Passage for review

That sort of depends on the problem What I did trying to debug my own transformers was test individual transformers against values before composing them. Can you provide more details?
I don't have specific cases at the moment, I've managed to get through them, but I was more interested in developing a better intuition for how they work. In particular, the fact that they're driven by the schema seems to make them quite brittle - if some values end up not being transformed for some reason, that then seems to stop other values being transformed in a cascade.
I'm making a list of things which were not obvious (and some of which are still not obvious) when getting started, in case that's helpful, it's still a WIP though.
Transforming is one of the hardest parts to figure out. What could be done:
1. change -intercepting so that it sees both the schema and the transformer
2. allow adding a listener (via alter-var-root or option)
3. β¦ e.g. allow capturing intermediate values and their context
poor mans solution (just values):
(defn -printing [f]
(fn [x]
(println "BEFORE:" x)
(let [res (f x)]
(println " AFTER:" res)
res)))
(defn -intercepting
([interceptor] (-intercepting interceptor nil))
([{:keys [enter leave]} f]
(some->> [leave f enter] (keep identity) (seq) (map -printing) (apply m/-comp))))
(alter-var-root
(var m/-intercepting)
(constantly -intercepting))
(m/decode
[:map
{:decode/math {:enter #(update % :x inc)
:leave #(update % :x (partial * 2))}}
[:x [int? {:decode/math {:enter (partial + 2)
:leave (partial * 3)}}]]]
{:x 1}
(mt/transformer {:name :math}))
;BEFORE: {:x 1}
; AFTER: {:x 2}
;BEFORE: {:x 2}
;BEFORE: 2
;BEFORE: 2
; AFTER: 4
;BEFORE: 4
; AFTER: 12
; AFTER: 12
; AFTER: {:x 12}
;BEFORE: {:x 12}
; AFTER: {:x 24}
;=> {:x 24}could be tap>d etc. but without schema and the transformer, itβs not fully useful.
That looks interesting, thanks Tommi. I'll play around with that next time I'm having problems. I think one of the most mysterious parts is when particular transformers are applied (i.e. how the dispatch works), that looks like it would be helpful.
Ok, I've got a large project (at least for me. I'm guessing 3800 lines of code is more like "medium", but it's more code than I've ever written in a project before) that I wrote before I understood what spec/malli/etc were. And in that project, since it's a cljfx project, I keep getting errors to do with nils ending up places they shouldn't be. Would I be correct in thinking that Malli could help with that?

Listed entries
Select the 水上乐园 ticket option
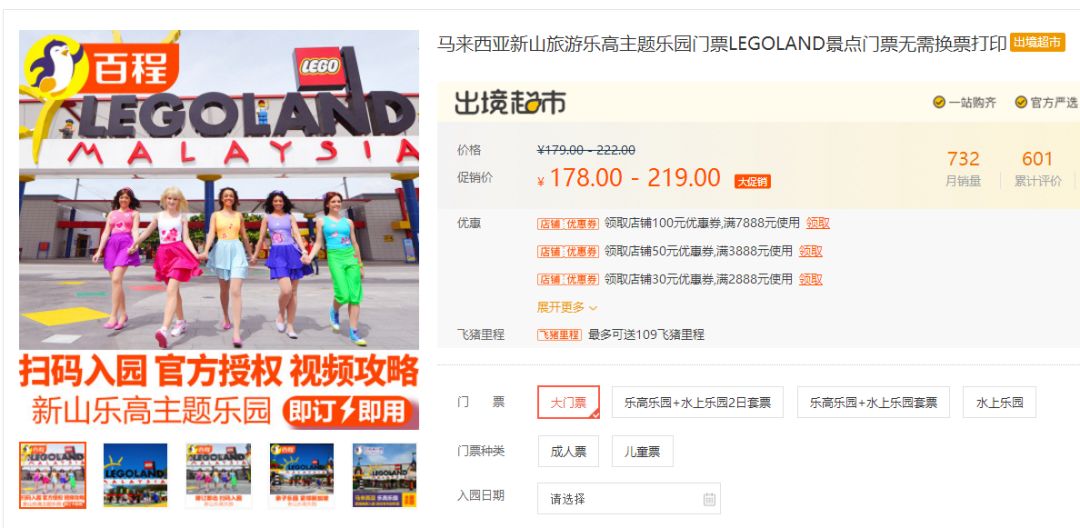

--

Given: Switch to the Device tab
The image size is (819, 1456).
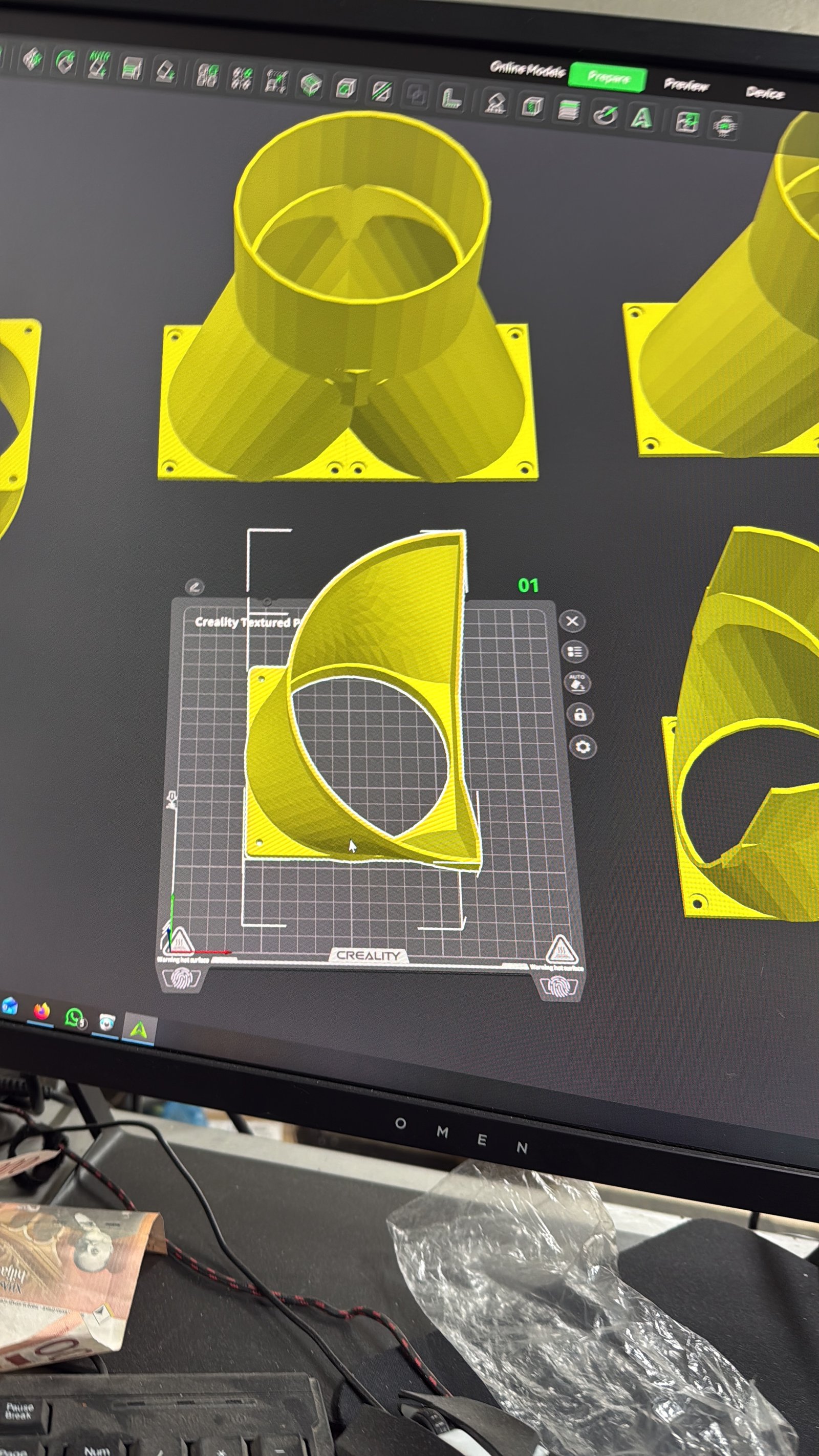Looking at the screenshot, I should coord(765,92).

Exercise
Copy the part of the thread on debugging transformers that starts at the words "(defn -intercepting" and ends after "(partial + 2)".

Answer box
(defn -intercepting
([interceptor] (-intercepting interceptor nil))
([{:keys [enter leave]} f]
(some->> [leave f enter] (keep identity) (seq) (map -printing) (apply m/-comp))))
(alter-var-root
(var m/-intercepting)
(constantly -intercepting))
(m/decode
[:map
{:decode/math {:enter #(update % :x inc)
:leave #(update % :x (partial * 2))}}
[:x [int? {:decode/math {:enter (partial + 2)